本文抜粋:
******

同居家族の支えと障害者の現実

同居家族は、障害者にとって大きな意味を持つことがあります。

特に、障害を負って間もない精神的にも辛い時期や、視覚以外の感覚を用いた生活に慣れていない状況では、家族の存在は重要な支えとなる可能性があります。

しかし、家族が同居しているからといって、常に十分な支援が得られるわけではありません。

家族にとっても家族の一員が障害者となることは予期せぬ出来事であり、精神的な準備が整っていない上に、どのように支援すればよいのか戸惑うことがあります。

障害を持つ家族が主な収入源であった場合、家計は直ちに困難な状況に直面することがあります。

本人はもちろん、同居家族も最初は大きな変化と心理的な負担、そして生活上の困難に直面します。

事例1

高齢女性が膝に置いている手の部分を写した写真

Aさんは重度の視覚障害と聴覚障害を持ち、一人暮らしの負担が増大していました。

息子が結婚したことを機に、二世帯住宅を建てて同居を始めました。

Aさんには独立した居住スペースがありましたが、台所、トイレ、風呂は家族と共用していました。

当初は双方にとって負担が少ない生活でしたが、息子夫婦に子どもが生まれたことで、Aさんと嫁の関係が悪化しました。

嫁は育児を優先し、義母への配慮が後回しになりがちでした。

また、Aさんの聴覚障害が進行し、嫁とのコミュニケーションが一層困難になりました。

双方の不信感が増し、中立的な立場を取っていた息子も仕事の忙しさから仲介役を果たせませんでした。

Aさんは居住空間に施錠し、家内での別居生活を始めることになりました。

嫁は育児のストレスと義母との複雑な関係に疲れ、実家へ戻りました。

事例2

Bさんは自営業でした。

70歳で店を閉め、妻と共に自宅での穏やかな生活を送っていましたが、長年の糖尿病が原因で視力をほぼ失い妻の介助が必要になりました。

数ヶ月後、妻が脳梗塞で入院することになりました。

******

分析用データ:

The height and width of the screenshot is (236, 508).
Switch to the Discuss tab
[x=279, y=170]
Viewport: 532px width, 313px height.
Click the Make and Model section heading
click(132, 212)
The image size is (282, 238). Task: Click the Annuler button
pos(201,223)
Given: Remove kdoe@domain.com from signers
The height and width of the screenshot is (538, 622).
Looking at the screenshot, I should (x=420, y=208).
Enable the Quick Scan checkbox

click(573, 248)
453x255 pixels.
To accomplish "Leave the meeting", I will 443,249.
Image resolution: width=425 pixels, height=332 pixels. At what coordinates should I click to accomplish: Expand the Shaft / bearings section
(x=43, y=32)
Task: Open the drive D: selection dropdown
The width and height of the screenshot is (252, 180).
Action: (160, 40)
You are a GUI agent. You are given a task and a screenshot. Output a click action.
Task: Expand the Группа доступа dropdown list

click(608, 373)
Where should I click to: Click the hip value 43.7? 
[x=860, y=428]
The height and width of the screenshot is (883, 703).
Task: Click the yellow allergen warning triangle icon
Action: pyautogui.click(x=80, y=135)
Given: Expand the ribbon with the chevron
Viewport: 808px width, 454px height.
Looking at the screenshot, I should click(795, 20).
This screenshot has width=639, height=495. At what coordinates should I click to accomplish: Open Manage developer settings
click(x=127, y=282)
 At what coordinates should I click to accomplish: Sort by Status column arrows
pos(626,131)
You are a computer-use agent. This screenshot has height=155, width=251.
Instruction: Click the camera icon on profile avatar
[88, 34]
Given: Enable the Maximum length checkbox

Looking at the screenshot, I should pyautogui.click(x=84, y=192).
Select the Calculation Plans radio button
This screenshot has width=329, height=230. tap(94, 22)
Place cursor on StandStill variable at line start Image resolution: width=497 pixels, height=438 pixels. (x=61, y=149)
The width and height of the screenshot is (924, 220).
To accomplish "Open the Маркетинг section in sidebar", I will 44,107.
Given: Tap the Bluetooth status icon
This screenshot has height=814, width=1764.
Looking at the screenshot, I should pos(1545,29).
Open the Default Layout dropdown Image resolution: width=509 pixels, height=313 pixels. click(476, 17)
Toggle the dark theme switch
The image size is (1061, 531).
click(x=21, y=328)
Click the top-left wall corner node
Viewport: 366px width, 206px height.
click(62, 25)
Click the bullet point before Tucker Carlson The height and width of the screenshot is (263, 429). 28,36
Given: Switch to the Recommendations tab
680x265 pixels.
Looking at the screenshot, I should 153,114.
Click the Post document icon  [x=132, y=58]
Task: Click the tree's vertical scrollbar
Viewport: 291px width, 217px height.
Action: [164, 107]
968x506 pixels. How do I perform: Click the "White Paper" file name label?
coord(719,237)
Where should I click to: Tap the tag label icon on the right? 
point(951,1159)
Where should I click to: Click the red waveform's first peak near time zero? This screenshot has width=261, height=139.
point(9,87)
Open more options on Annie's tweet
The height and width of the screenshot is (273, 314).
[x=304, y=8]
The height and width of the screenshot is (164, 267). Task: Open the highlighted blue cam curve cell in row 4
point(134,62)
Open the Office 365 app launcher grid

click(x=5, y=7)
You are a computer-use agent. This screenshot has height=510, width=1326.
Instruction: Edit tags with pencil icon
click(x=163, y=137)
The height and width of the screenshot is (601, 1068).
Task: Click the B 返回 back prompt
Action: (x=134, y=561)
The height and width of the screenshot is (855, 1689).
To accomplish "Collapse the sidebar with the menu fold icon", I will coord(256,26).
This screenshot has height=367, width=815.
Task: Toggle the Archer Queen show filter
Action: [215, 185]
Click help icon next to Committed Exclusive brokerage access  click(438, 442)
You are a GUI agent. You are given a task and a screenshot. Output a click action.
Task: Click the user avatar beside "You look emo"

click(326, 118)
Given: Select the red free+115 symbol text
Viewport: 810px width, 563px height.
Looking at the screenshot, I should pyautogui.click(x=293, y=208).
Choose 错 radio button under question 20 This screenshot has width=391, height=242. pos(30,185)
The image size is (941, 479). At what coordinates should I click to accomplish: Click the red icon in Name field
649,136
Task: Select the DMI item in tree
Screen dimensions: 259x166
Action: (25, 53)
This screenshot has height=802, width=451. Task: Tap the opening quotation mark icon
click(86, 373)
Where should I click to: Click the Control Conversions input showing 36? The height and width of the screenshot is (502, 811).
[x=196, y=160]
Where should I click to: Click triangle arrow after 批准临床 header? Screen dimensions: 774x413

******

作業依頼 A: 同居家族と障害者についての文章で、Aさんが息子家族との同居を始めたきっかけは何ですか？
作業依頼 B: 同居家族と障害者についての文章を、最後の文の後から書き進めてください。

回答 A: 息子が結婚したことです。

回答 B:
Bさんは一人では自宅生活が困難になり妻が入院している病院に社会的入院として収容されました。

しかし妻の入院が長引くと、Bさんは自宅に戻らざるを得なくなりました。

介護サービスの利用を計画しましたが、妻はホームヘルパーの介入を受け入れず、計画は頓挫しました。

Bさんは近隣の介護老人保健施設のショートステイを利用しましたが、施設生活に馴染めず孤立感を深め、寂しい日々を過ごしました。

これらの事例から、同居家族がいても、事例1では嫁の出産、事例2では妻の病気が原因で、支援を担う家族が役割を果たせなくなったことがわかります。

これらの出来事がAさんとBさんの障害の進行と重なり、双方ともに必要な支援、特に精神的な支えを得られない状況に陥りました。

福祉や介護サービスが普及しているとはいえ、障害者の心の苦しみに対応するサービスは、実際の生活の困難に比べて不足しているのが現状です。

障害者にとって同居家族は大きな支えになり得るものの、家族内の変化や障害の進行によっては十分な支援を受けられないこともあります。

事例1と事例2は、家族が支援体制を整えていても、その持続性には限界があるという複雑な実情を示しています。

結果として、必要な心の支えや適切な介護を受けられない事態が発生しており、社会的な支援サービスのさらなる充実が求められています。